The PPARgamma Agonist Rosiglitazone Inhibits Glioma Cell Proliferation and Migration in vitro and Glioma Tumor Growth in vivo.
- Author:
Chang Hwa CHOI
1
;
Chae Hwa KWON
;
Yong Keun KIM
Author Information
- Publication Type:In Vitro ; Original Article
- Keywords: PPARgamma; rosiglitazone; proliferation; migration; glioma tumor growth; apoptosis; MMP-9; human U87MG glioma cells
- MeSH: Administration, Oral; Animals; Apoptosis; Cell Death; Cell Movement; Cell Proliferation; Glioma; Humans; Peroxisomes; PPAR gamma; RNA, Messenger; Thiazolidinediones; Tumor Burden
- From:Experimental Neurobiology 2009;18(2):112-122
- CountryRepublic of Korea
- Language:English
- Abstract: Peroxisome proliferator-activated receptor-gamma (PPARgamma) has been implicated in the growth inhibition of a number of cancer cells.

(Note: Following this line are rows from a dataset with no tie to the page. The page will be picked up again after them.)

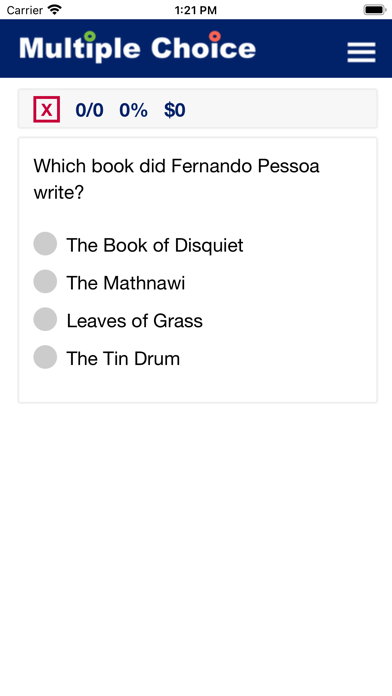Tap the green dot in logo
The image size is (392, 696).
[90, 36]
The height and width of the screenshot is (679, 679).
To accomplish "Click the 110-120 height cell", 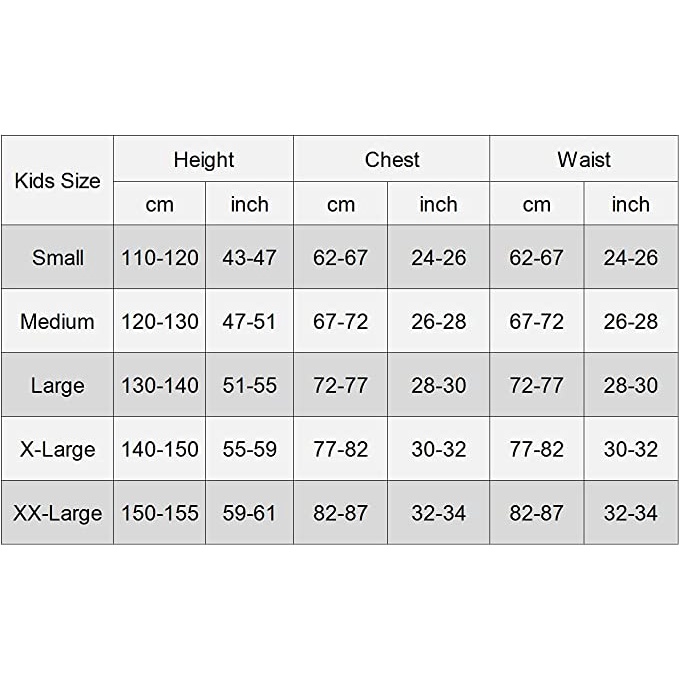I will pyautogui.click(x=160, y=258).
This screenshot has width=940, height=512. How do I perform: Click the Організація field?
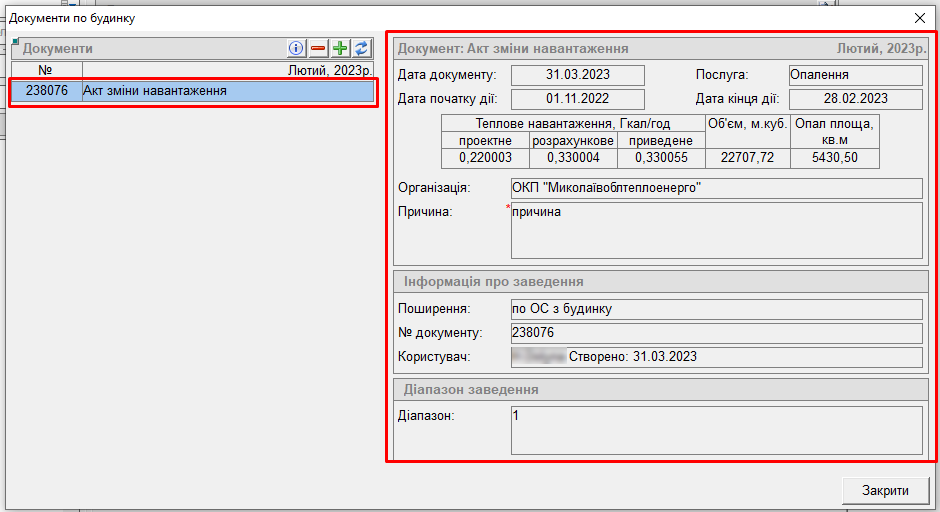point(715,188)

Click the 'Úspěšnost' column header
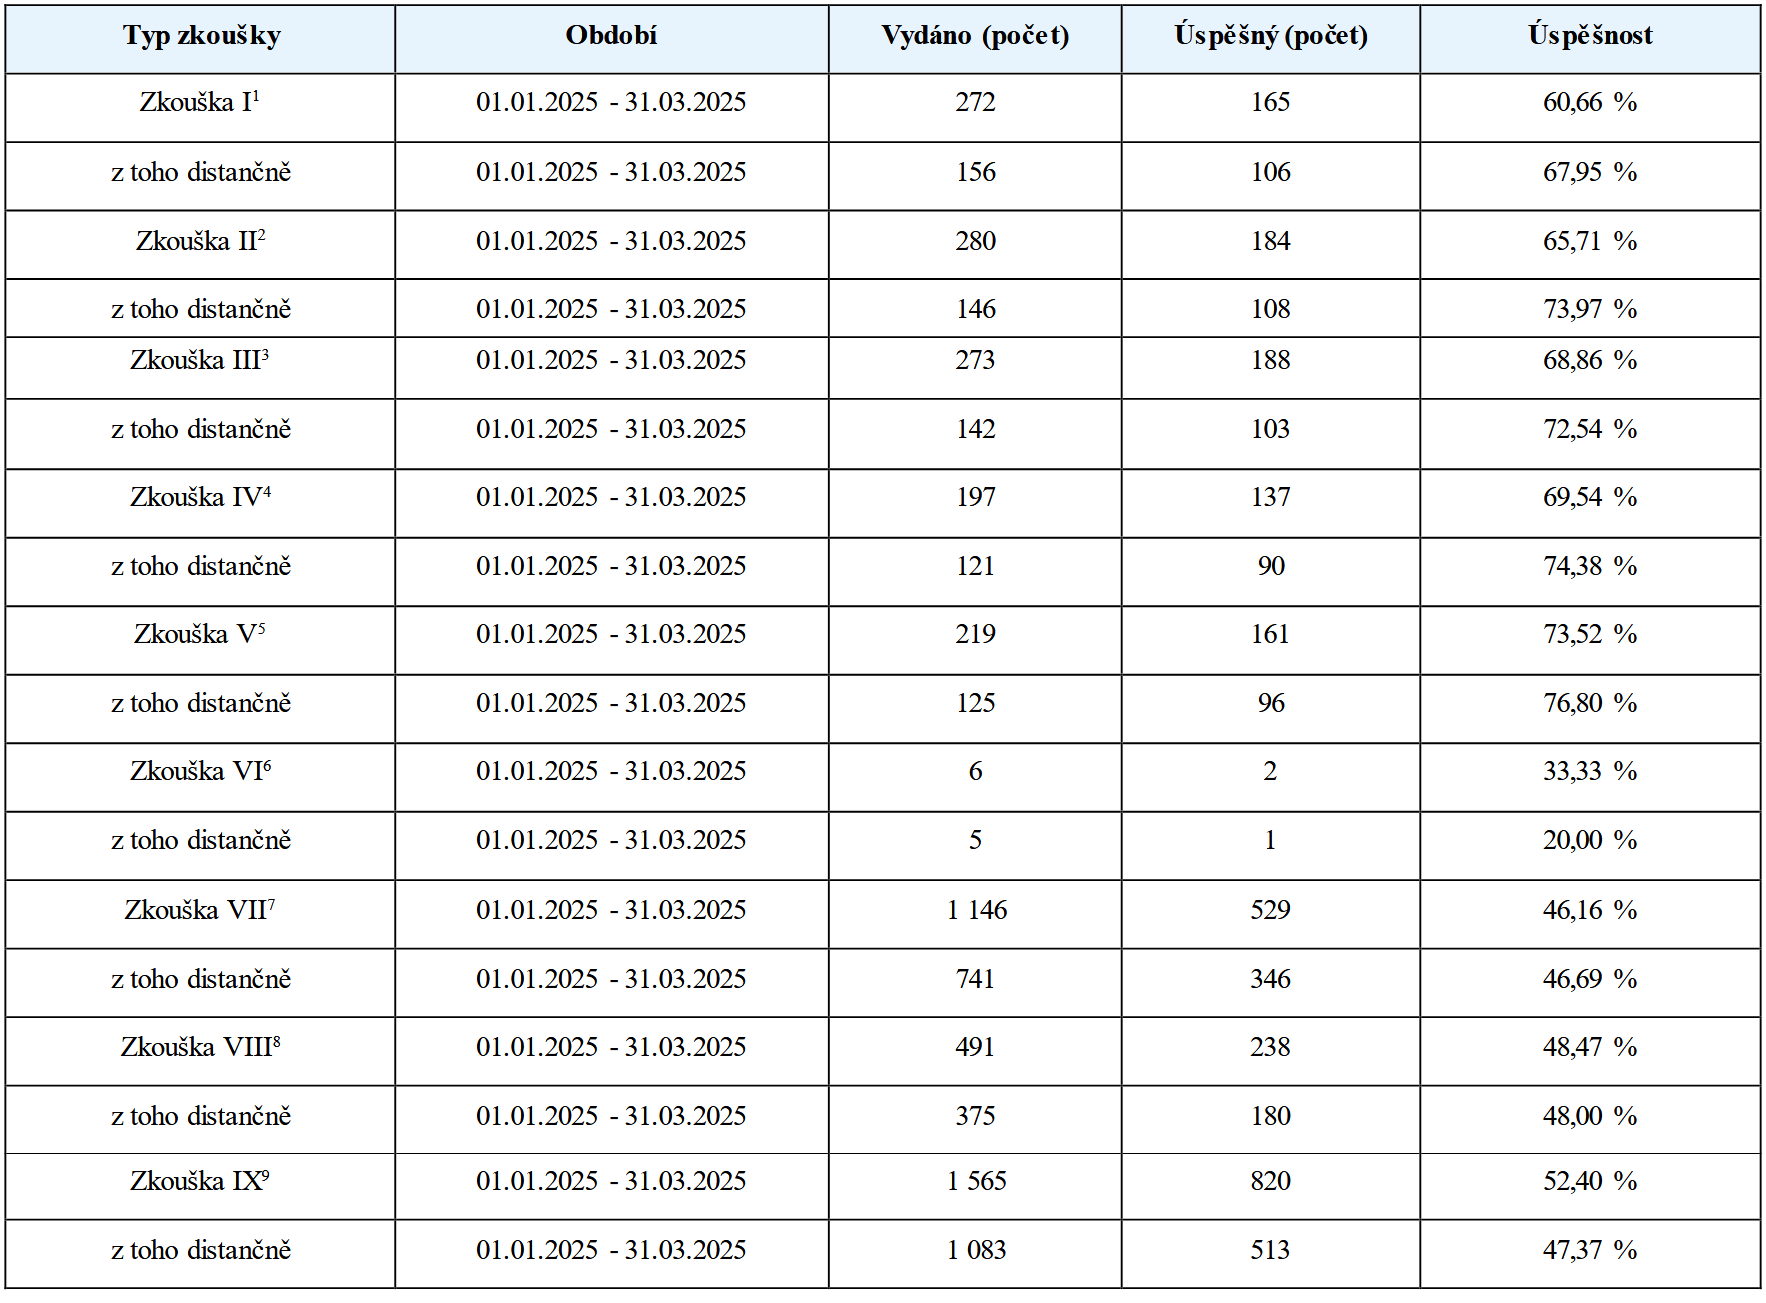(1590, 38)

In the present study, we investigated the antitumor effect of the PPARgamma agonist rosiglitazone in U87MG human glioma cells. Rosiglitazone treatment in vitro reduced cell proliferation without induction of cell death in a dose- and time-dependent manner. Rosiglitazone decreased cell migration and mRNA level of MMP-9. Rosiglitazone treatment also induced marked changes in glioma cell morphology. Oral administration of rosiglitazone in animals with subcutaneous U87MG glioma cells reduced tumor volume. Subsequent tumor tissue analysis showed that rosiglitazone decreased the number of PCNA-positive staining cells and MMP-9 expression and induced apoptosis of tumor cells. These data suggest that rosiglitazone exerts antineoplastic effect in U87MG cells and may serve as potential therapeutic agent for malignant human gliomas.